An introduction to finite state, discrete Markov chains

An short introduction to this material can be found in Chapter 4 of Ewens and Grant.

The Jukes-Cantor model of sequence evolution

We that observe that a pairwise alignment of two sequences r and s of length n has m mismatches (no gaps).

In the regime where neutral change dominates, we suspect that this is an underestimate of the number of positions at which change occurred. For example, if there is an A at the same position in both sequences, it could be because the ancestral state was also A and no change occured (left hand figure) or because parallel changes occured in both sequences (right hand figure).

Given the observed number of mismatches, we wish to estimate the number of substitutions that actually occurred. We do this via the following steps:

p= m/n is the observed frequency of mismatches.
p is an estimator for the true probability of a mismatch, p=P_mismatch.

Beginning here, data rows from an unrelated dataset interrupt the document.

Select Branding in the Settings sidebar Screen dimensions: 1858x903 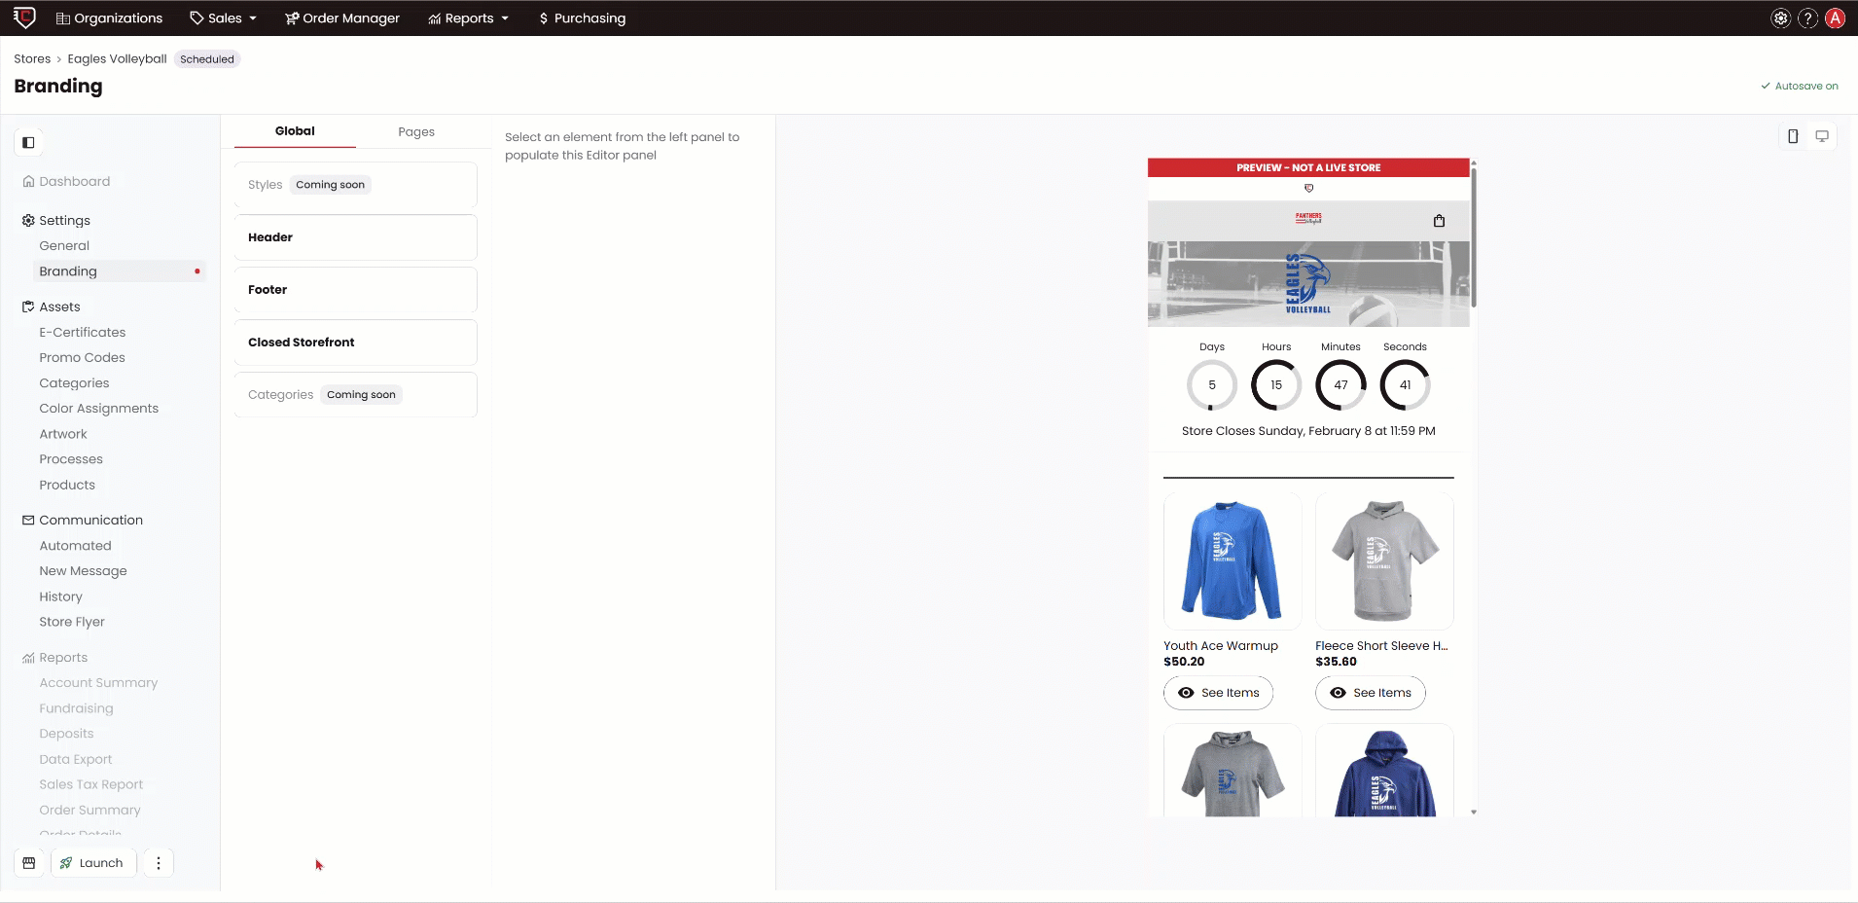[x=68, y=271]
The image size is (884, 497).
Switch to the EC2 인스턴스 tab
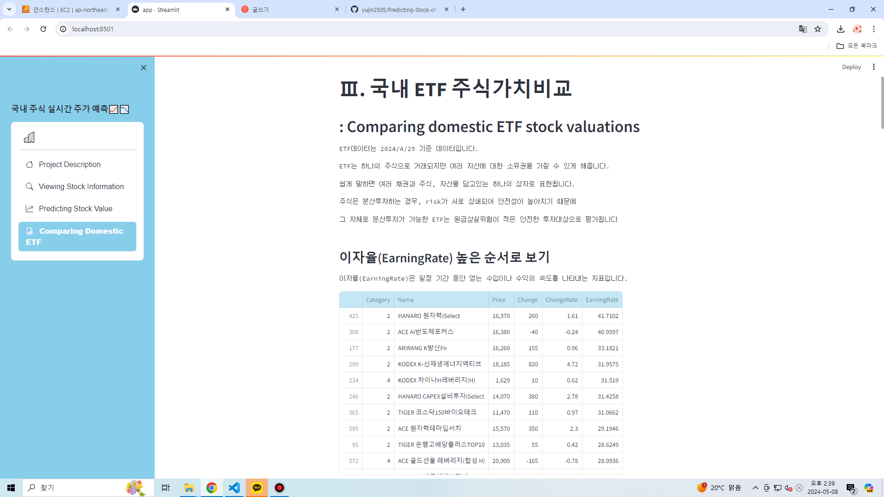(x=70, y=9)
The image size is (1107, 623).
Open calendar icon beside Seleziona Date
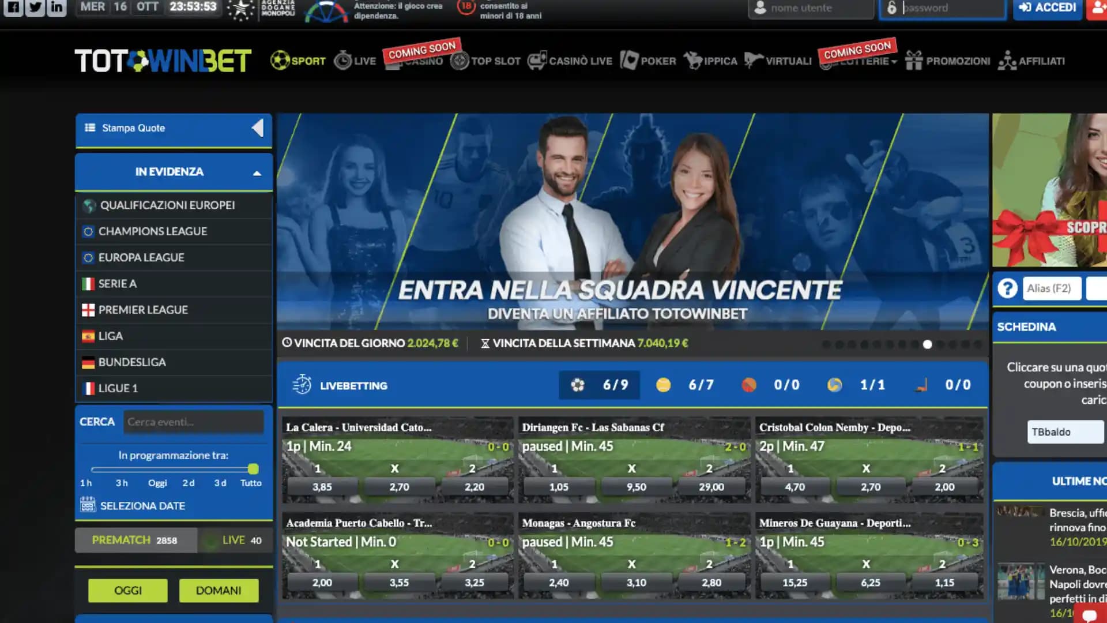(88, 505)
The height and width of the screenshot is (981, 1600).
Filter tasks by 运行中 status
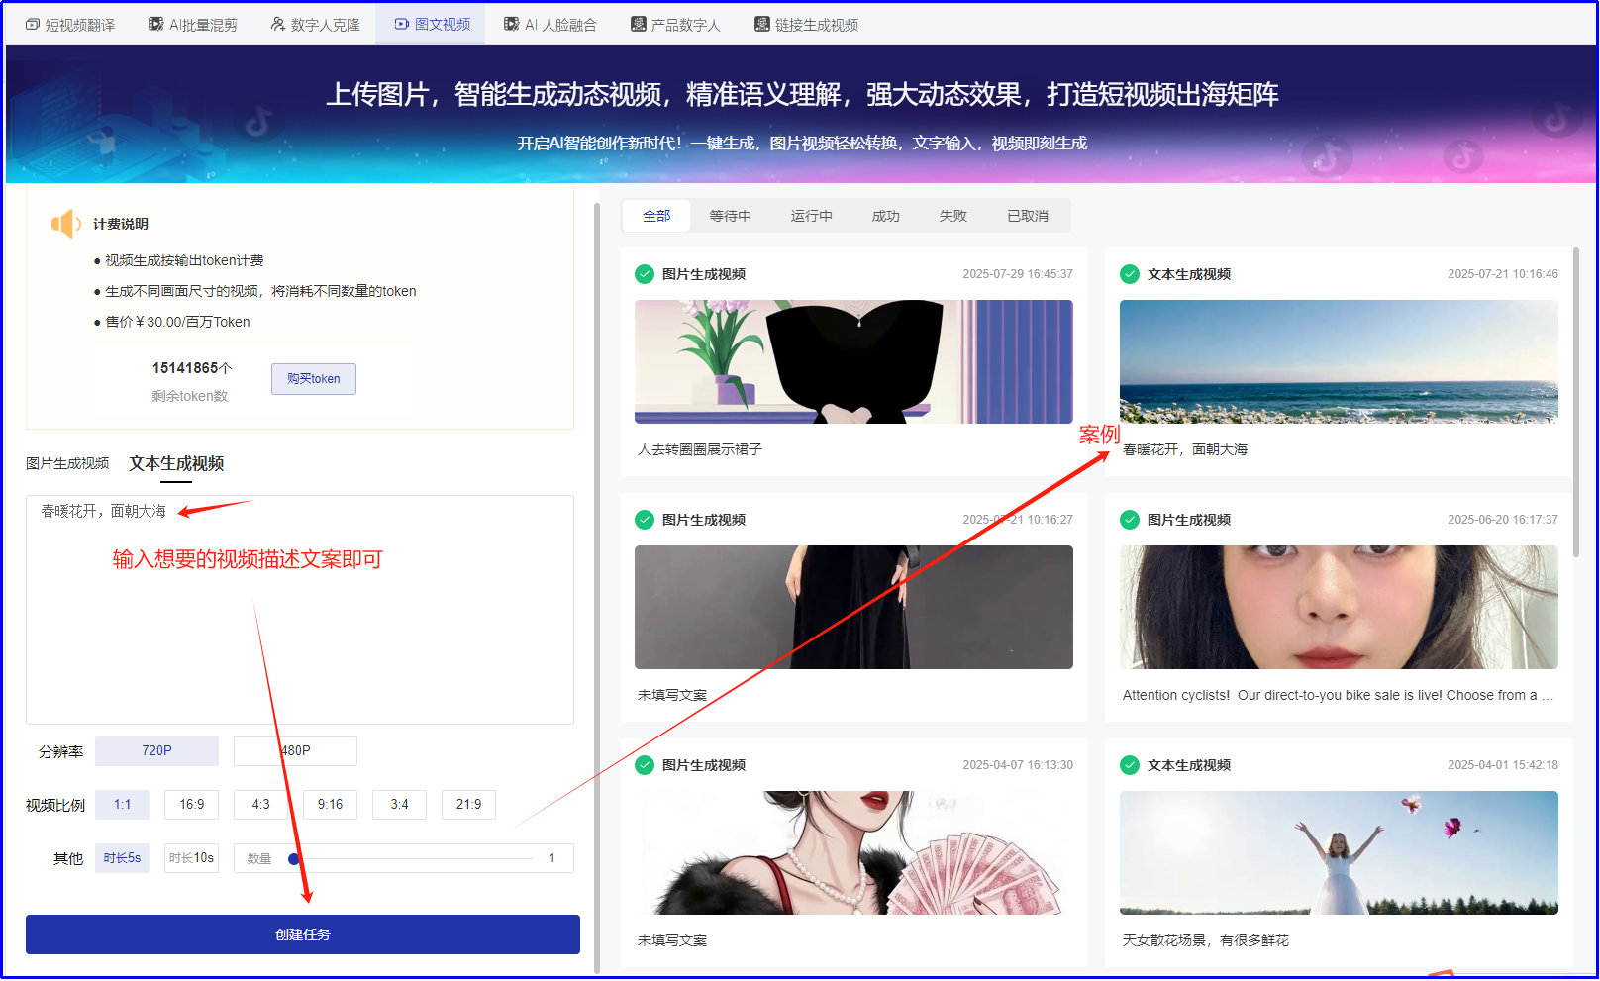click(x=811, y=215)
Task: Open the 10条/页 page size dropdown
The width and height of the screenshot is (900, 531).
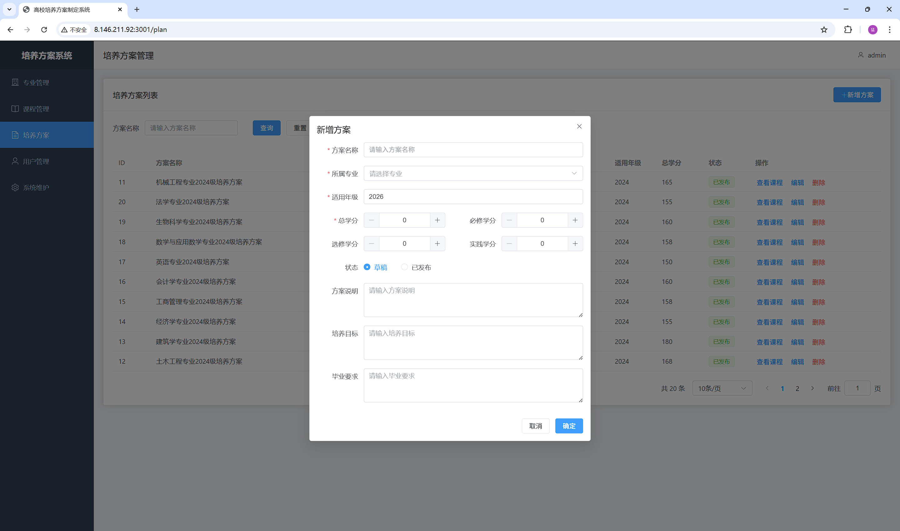Action: pyautogui.click(x=722, y=388)
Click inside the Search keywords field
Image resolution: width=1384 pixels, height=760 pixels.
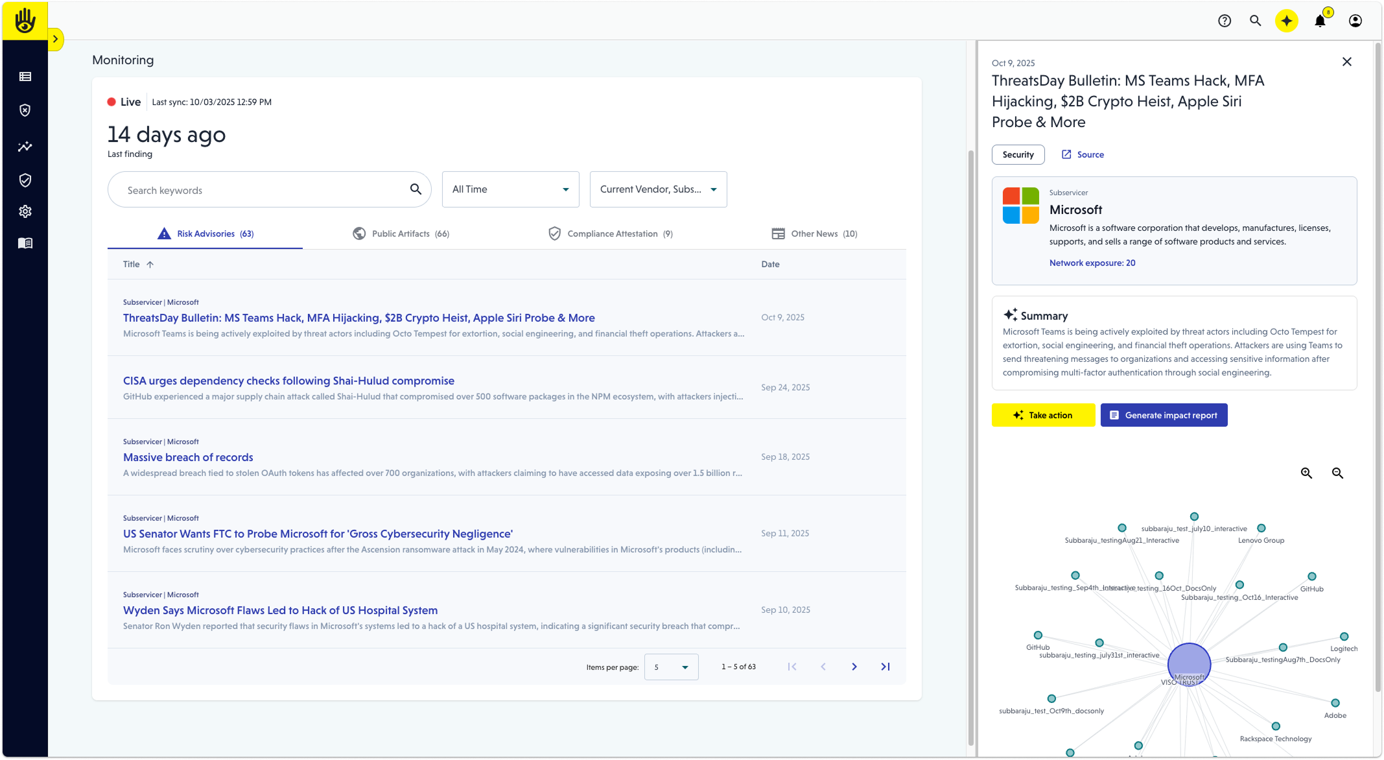[x=259, y=189]
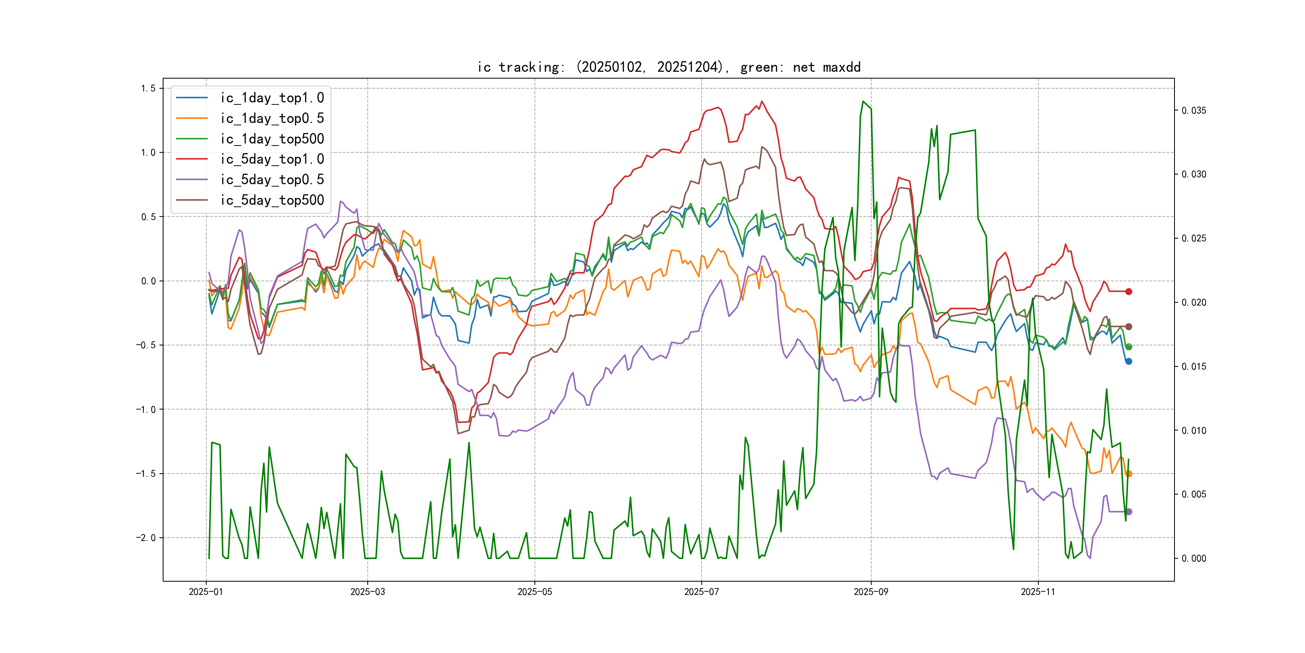The height and width of the screenshot is (653, 1305).
Task: Click the ic_1day_top1.0 legend label
Action: pos(272,98)
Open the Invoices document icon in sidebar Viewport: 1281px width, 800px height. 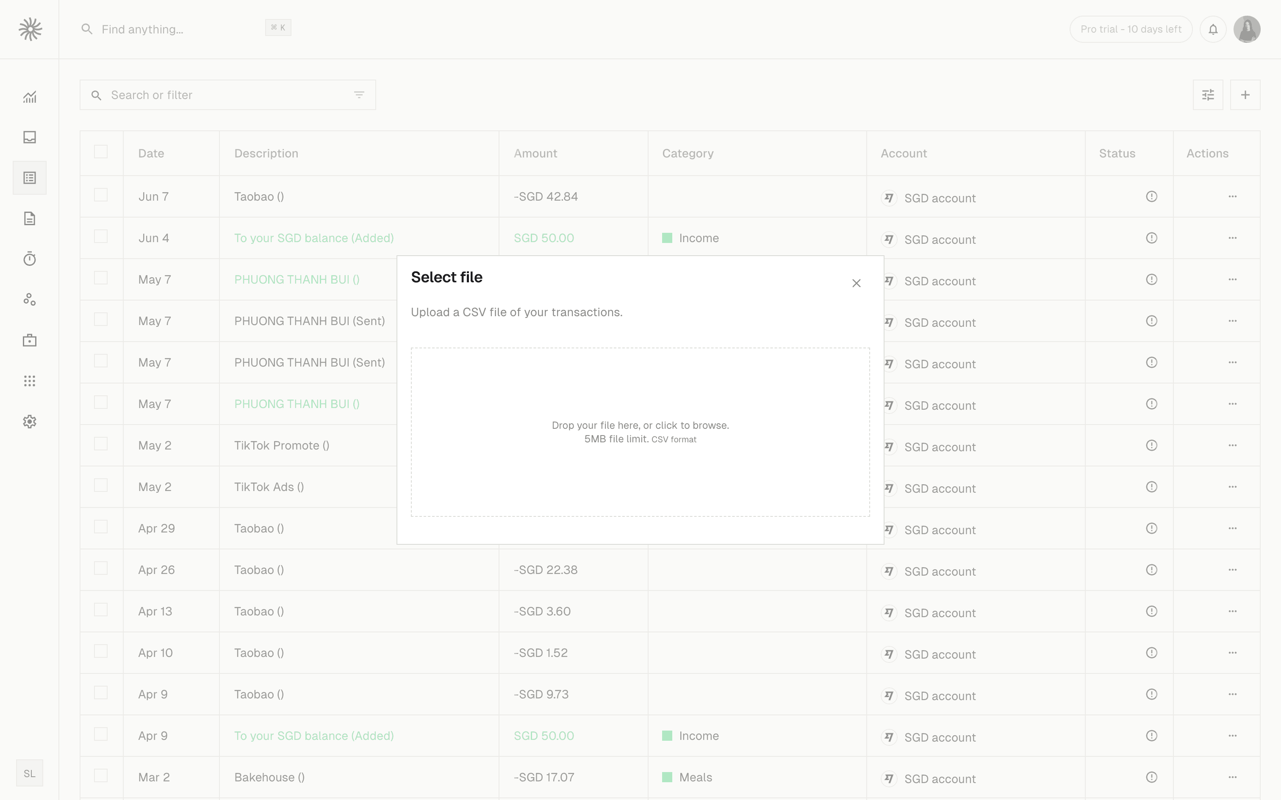pyautogui.click(x=30, y=219)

• all substitutions are equally likely
• constant rate of change, λ, in both lineages
• site independence

1. Markov model of sequence evolution
2. Use model to derive an expression for P_mismatch in terms of λt; p = f(λt)
3. Solve for λt = f ^-1(p)
4. E [substitutions/site] ≈ 2f ^-1(p)

First, we define a Markov model of instantaneous change. The simplest such model for DNA is the Jukes-Cantor model, which assumes

• that all point mutations (A->C, A->G, A->T, C->A...) are equally likely and occur at a rate a.
• that the substitution probabilities at each site are independent

              To:    A        G        C        T
                   ---------------------------------
               A  | 1-3a      a         a       a
       From:   G  |  a       1-3a       a       a
               C  |  a        a        1-3a     a
               T  |  a        a         a      1-3a

• the rate of substitution is λ=3 a,
• the expected number of substitutions per site is 2λt=6 a t, where t is the time since the two sites diverged from their common ancestor,
• given sufficient time, all nucleotides will appear equally frequently in the sequence. In other words, the stationary distribution of this Markov chain is (0.25,0.25,0.25,0.25).

Second, using this Markov chain we derive an expression describing how changes accumulate over a period of time t. The probability that residue X is in site k after time t is

                                         - 4 a t
               pXX(t)   =     1/4 + 3/4 e     

                                         - 4 a t
               pYX(t)   =     1/4 - 1/4 e     

Third, using the above formulae, we derive an expression for P_mismatch, the expected number of observable differences, between the two sequences:

                Pmismatch   =    3/4 ( 1   -  e - 8 a t).

We solve the above equation for to obtain an expression for a t in terms of P_mismatch:

                a t  =    -1/8 ln ( 1   -  4/3 p  ).

Note that the expected number of substitutions per site (whether they are observable or not) is 6 a t (see above). Multiplying both sides of the equation by 6, we obtain an expression for the expected fraction of sites at which at least one substitution occurred in terms of the number of differences observed:

                Psub  =   - 3/4 ln  ( 1  -  4/3 Pmismatch ).

                Psub   =   - 3/4 ln  ( 1  -  4/3 m/n ).

For more details, see Mona Singh's Phylogeny notes or Durbin, et al: 8.1, 8.2.